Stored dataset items

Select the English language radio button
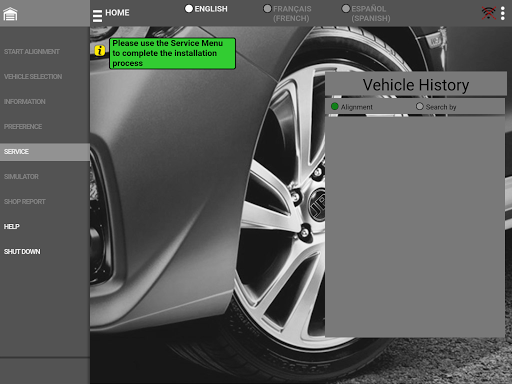This screenshot has width=512, height=384. 189,9
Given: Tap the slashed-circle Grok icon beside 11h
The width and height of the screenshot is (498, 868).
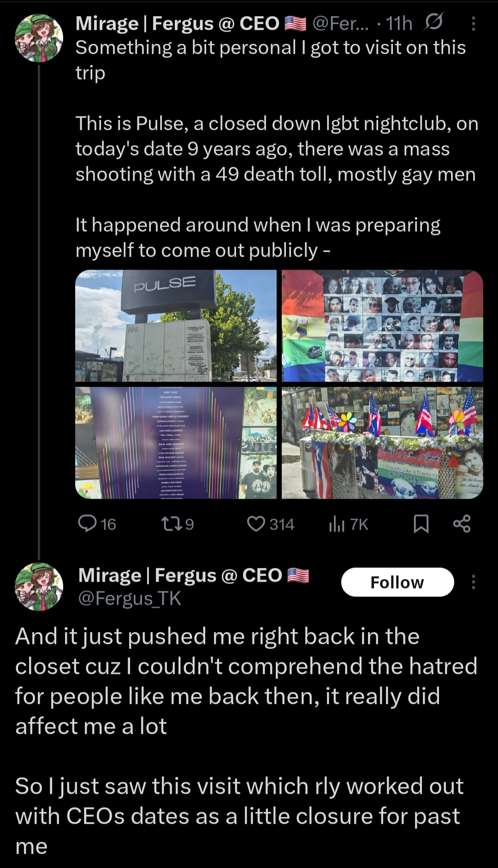Looking at the screenshot, I should tap(433, 22).
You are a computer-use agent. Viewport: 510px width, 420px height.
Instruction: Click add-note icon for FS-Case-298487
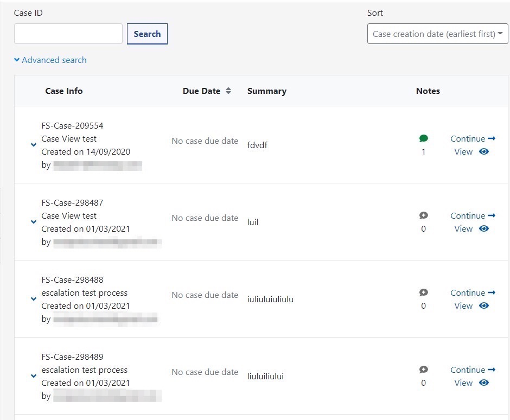[424, 216]
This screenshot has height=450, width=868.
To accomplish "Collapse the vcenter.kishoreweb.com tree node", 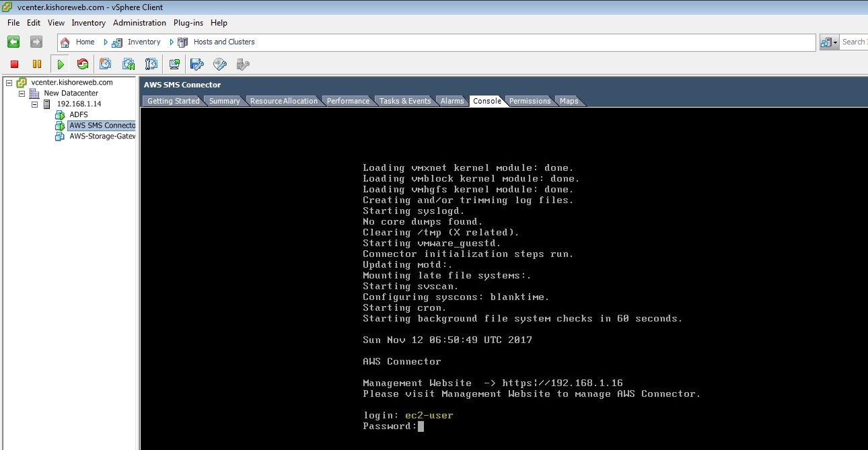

*Task prompt:* When you reproduce the entries above, keep every word exactly and leave out each picture.

*Answer box:*
Select the English language radio button
This screenshot has width=512, height=384. 189,9
Given: Tap the slashed-circle Grok icon beside 11h
The width and height of the screenshot is (498, 868).
Looking at the screenshot, I should tap(433, 22).
You are a computer-use agent. Viewport: 510px width, 420px height.
Instruction: Click add-note icon for FS-Case-298487
[424, 216]
This screenshot has height=450, width=868.
To accomplish "Collapse the vcenter.kishoreweb.com tree node", 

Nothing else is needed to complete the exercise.